(DATA FOR THE TASK)
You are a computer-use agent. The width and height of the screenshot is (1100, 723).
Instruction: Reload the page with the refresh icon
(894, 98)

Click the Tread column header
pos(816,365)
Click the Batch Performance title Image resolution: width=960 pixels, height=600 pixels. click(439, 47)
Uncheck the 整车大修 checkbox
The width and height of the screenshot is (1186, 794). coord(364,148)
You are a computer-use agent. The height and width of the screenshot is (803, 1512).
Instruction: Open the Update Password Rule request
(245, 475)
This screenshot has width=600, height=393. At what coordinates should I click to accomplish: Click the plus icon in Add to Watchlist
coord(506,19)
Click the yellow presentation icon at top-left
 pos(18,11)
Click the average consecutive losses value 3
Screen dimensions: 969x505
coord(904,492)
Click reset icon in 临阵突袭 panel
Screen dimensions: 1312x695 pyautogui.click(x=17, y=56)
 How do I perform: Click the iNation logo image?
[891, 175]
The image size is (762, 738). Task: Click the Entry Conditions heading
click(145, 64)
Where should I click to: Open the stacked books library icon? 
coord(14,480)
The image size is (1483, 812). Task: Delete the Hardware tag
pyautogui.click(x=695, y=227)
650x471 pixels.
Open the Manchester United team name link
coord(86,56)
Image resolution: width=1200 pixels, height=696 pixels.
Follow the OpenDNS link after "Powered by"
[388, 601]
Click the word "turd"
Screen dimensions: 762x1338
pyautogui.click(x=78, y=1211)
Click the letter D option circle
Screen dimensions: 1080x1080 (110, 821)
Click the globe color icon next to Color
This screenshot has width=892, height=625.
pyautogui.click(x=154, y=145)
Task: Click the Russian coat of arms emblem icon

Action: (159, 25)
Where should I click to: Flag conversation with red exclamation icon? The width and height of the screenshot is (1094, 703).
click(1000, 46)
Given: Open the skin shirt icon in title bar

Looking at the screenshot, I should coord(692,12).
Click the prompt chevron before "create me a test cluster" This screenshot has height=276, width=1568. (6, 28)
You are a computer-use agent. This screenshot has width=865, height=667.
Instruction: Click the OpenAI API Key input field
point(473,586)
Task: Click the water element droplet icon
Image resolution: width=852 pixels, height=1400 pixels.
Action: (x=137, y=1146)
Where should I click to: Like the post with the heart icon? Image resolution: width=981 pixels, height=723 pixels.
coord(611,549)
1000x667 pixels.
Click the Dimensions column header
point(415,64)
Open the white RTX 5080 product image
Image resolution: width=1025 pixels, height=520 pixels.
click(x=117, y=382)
(End DATA FOR THE TASK)
PROBLEM DESCRIPTION
Down to the last line, copy the entries above exactly.

WRITTEN ANSWER
You are a computer-use agent. The width and height of the screenshot is (1100, 723).
Instruction: Reload the page with the refresh icon
(894, 98)

Click the Tread column header
pos(816,365)
Click the Batch Performance title Image resolution: width=960 pixels, height=600 pixels. click(439, 47)
Uncheck the 整车大修 checkbox
The width and height of the screenshot is (1186, 794). coord(364,148)
You are a computer-use agent. The height and width of the screenshot is (803, 1512).
Instruction: Open the Update Password Rule request
(245, 475)
This screenshot has width=600, height=393. At what coordinates should I click to accomplish: Click the plus icon in Add to Watchlist
coord(506,19)
Click the yellow presentation icon at top-left
 pos(18,11)
Click the average consecutive losses value 3
Screen dimensions: 969x505
coord(904,492)
Click reset icon in 临阵突袭 panel
Screen dimensions: 1312x695 pyautogui.click(x=17, y=56)
 How do I perform: Click the iNation logo image?
[891, 175]
The image size is (762, 738). Task: Click the Entry Conditions heading
click(145, 64)
Where should I click to: Open the stacked books library icon? 
coord(14,480)
The image size is (1483, 812). Task: Delete the Hardware tag
pyautogui.click(x=695, y=227)
650x471 pixels.
Open the Manchester United team name link
coord(86,56)
Image resolution: width=1200 pixels, height=696 pixels.
Follow the OpenDNS link after "Powered by"
[388, 601]
Click the word "turd"
Screen dimensions: 762x1338
pyautogui.click(x=78, y=1211)
Click the letter D option circle
Screen dimensions: 1080x1080 (110, 821)
Click the globe color icon next to Color
This screenshot has width=892, height=625.
pyautogui.click(x=154, y=145)
Task: Click the Russian coat of arms emblem icon

Action: (159, 25)
Where should I click to: Flag conversation with red exclamation icon? The width and height of the screenshot is (1094, 703).
click(1000, 46)
Given: Open the skin shirt icon in title bar

Looking at the screenshot, I should coord(692,12).
Click the prompt chevron before "create me a test cluster" This screenshot has height=276, width=1568. (6, 28)
You are a computer-use agent. This screenshot has width=865, height=667.
Instruction: Click the OpenAI API Key input field
point(473,586)
Task: Click the water element droplet icon
Image resolution: width=852 pixels, height=1400 pixels.
Action: (x=137, y=1146)
Where should I click to: Like the post with the heart icon? Image resolution: width=981 pixels, height=723 pixels.
coord(611,549)
1000x667 pixels.
Click the Dimensions column header
point(415,64)
Open the white RTX 5080 product image
Image resolution: width=1025 pixels, height=520 pixels.
click(x=117, y=382)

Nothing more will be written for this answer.